Proteste in SerbienPräsident Vucic beauftragt politisch unerfahrenen Mediziner mit Regierungsbildung
Der Staatspräsident setzt Djuro Macut als neuen Premier ein, doch die Serben wissen, in wessen Händen die Macht liegt. Die Proteste gegen sein Regime gehen weiter.

Ein Mediziner soll jetzt formal die Regierungsgeschäfte in Serbien führen. Staatspräsident Aleksandar Vucic hat am Sonntagabend den öffentlich eher wenig bekannten Endokrinologieprofessor Djuro Macut als neuen Premierminister nominiert und ihn damit beauftragt, eine neue Regierung zu bilden. Dies muss laut serbischer Verfassung bis zum 18. April geschehen, und das neue Kabinett muss dann noch vom Parlament bestätigt werden, was allerdings angesichts der dortigen klaren Mehrheit der Regierungspartei eine Formalie sein dürfte.
Die Opposition zeigte sich am Montag von der Personalie mässig beeindruckt: Es sei ohnehin klar, dass Vucic de facto die Regierung führe, erklärte etwa die sich selbst als proeuropäisch verstehende Partei Srce; insofern sei es unerheblich, wer gerade das Amt des Premierministers bekleide.
Der bisherige Amtsinhaber Milos Vucevic war im Januar zurückgetreten. Zuvor war bekannt geworden, dass schwarz gekleidete, maskierte Männer aus einem Büro der Regierungspartei gestürmt waren und eine Studentin so schwer verprügelt hatten, dass sie mit dreifachem Kieferbruch im Spital behandelt werden musste. Der Rücktritt des Premiers, begleitet von Worten des Bedauerns, war von vielen im Land als rein taktischer Schachzug aufgefasst worden, mit dem Kalkül, die Gemüter der Protestierenden zu besänftigen und die seit Monaten andauernden Demonstrationen einzudämmen. Ausgelöst hatte die Protestwelle, die bis heute andauert, der Einsturz eines Bahnhofsvordachs in der Stadt Novi Sad, bei dem 15 Menschen starben – und der mutmasslich durch Schlamperei und Korruption mitverursacht worden ist.
Die Protestbewegung, die im Wesentlichen von Studierenden getragen wird, fordert unter anderem, dass die Justiz die Hintergründe des Unglücks aufarbeitet, frei von politischer Einflussnahme – ein demokratisches System mit funktionierender Gewaltenteilung also. Die ist derzeit nicht gewährleistet; die Organisation Freedom House etwa stuft Serbien seit Jahren nur noch als «teilweise» frei ein.

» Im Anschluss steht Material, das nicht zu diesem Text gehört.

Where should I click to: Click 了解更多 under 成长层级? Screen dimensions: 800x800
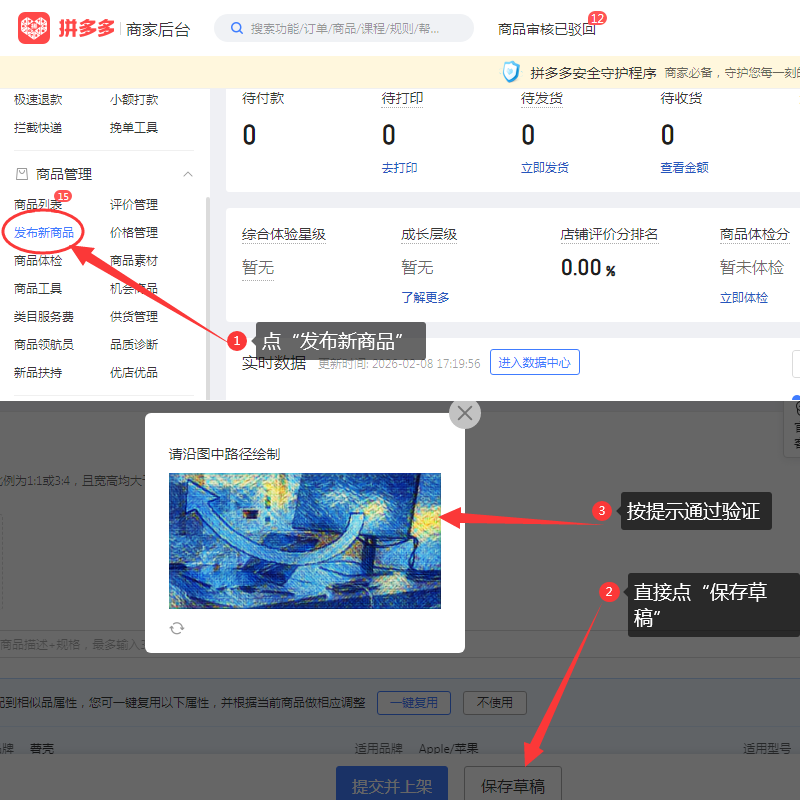click(425, 297)
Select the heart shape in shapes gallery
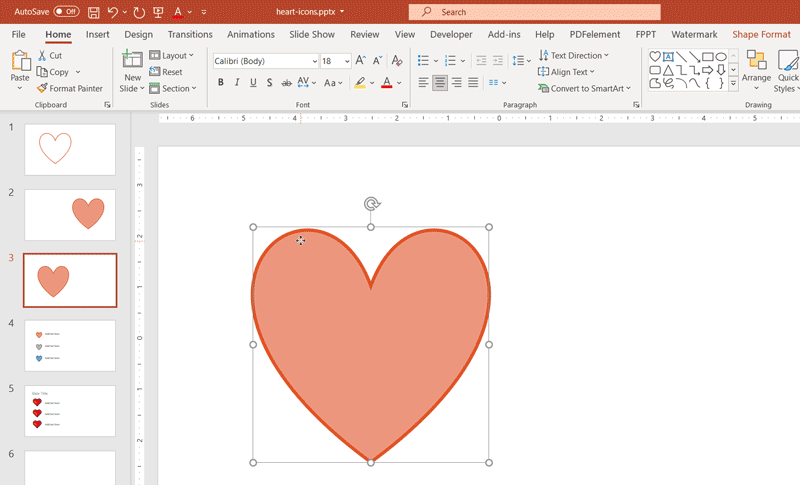 pyautogui.click(x=655, y=57)
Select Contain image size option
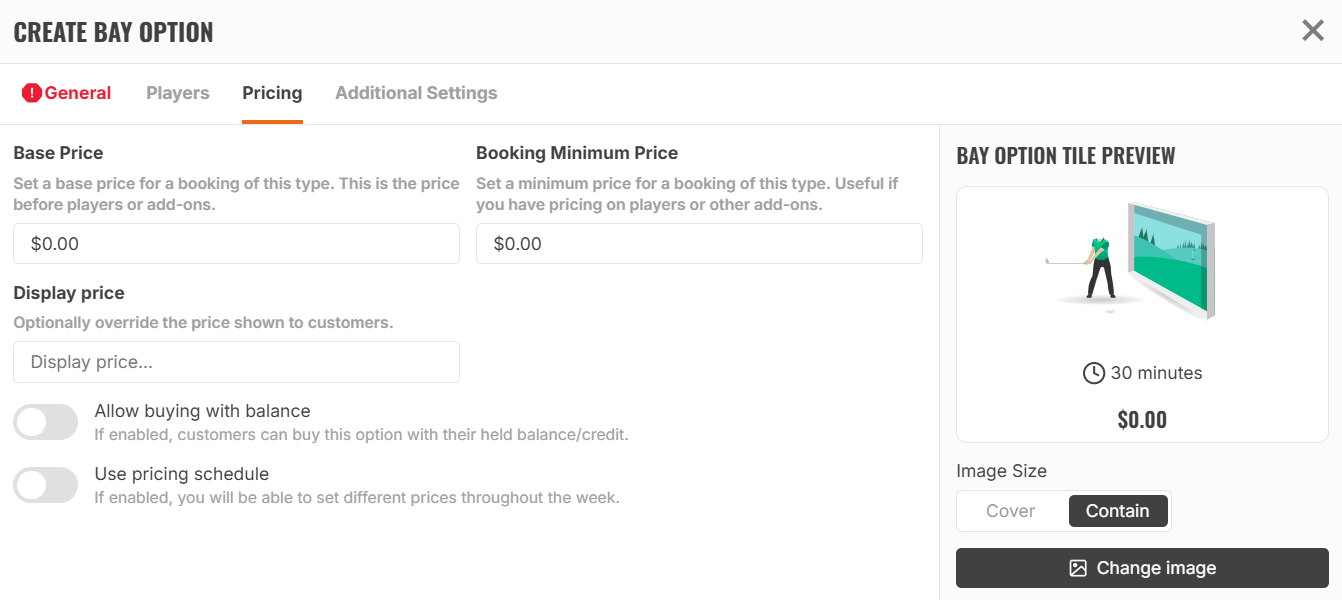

Und das von Präsident Vucic kontrollierte Regime geht immer wieder mit Gewalt gegen Gegner und Kritiker vor.
Bei der bislang grössten Demonstration am 15. März, mit mehreren Hunderttausend Teilnehmern, brach Panik aus, mehrere Menschen wurden verletzt, klagten über Gleichgewichtsstörungen oder extreme Kopfschmerzen. Analysten fanden im Nachhinein starke Hinweise darauf, dass offenbar eine spezielle Schallkanone gegen die Menschen eingesetzt worden war. Vucic behauptete daraufhin zunächst, in Serbien existierten derartige Waffen überhaupt nicht; nachdem Medien allerdings immer neue Gegenbelege zutage gefördert hatten, verstrickten er und sein Innenminister sich in Widersprüche.
Vucic klammert sich an die Macht
Doch auch dieser Vorfall erschüttert Vucic bislang nicht in seinem Festklammern an der Macht. Das Szenario von Neuwahlen, auf das Teile der Opposition zwischenzeitlich gehofft hatten, ist mit der Nominierung des neuen Premierministers bis auf weiteres vom Tisch. Der Stoffwechselspezialist Macut soll Vucic zufolge aufgrund seiner «beruflichen und persönlichen Qualitäten» für das Amt besonders geeignet sein. Politisch ist er zuletzt dadurch aufgefallen, dass er sich mit Studierenden solidarisch gezeigt hatte, die an einer mutmasslich inszenierten Gegenveranstaltung für das Regime demonstrierten.
Unterdessen gehen die Proteste weiter, und sie nehmen immer neue Formen an. Am Sonntag brachen Berichten zufolge etwa 150 Serben aus dem Norden Kosovos zu Fuss Richtung Belgrad auf, um dort an einer für den kommenden Samstag geplanten Demonstration teilzunehmen. Beim Belgrader Marathon, der am Sonntag stattfand, trugen viele der Teilnehmerinnen und Teilnehmer T-Shirts mit regimekritischen Aufdrucken, etwa der blutigen Hand, die nach dem Bahnhofseinsturz von Novi Sad zum Symbol der Solidarität mit den Opfern geworden war.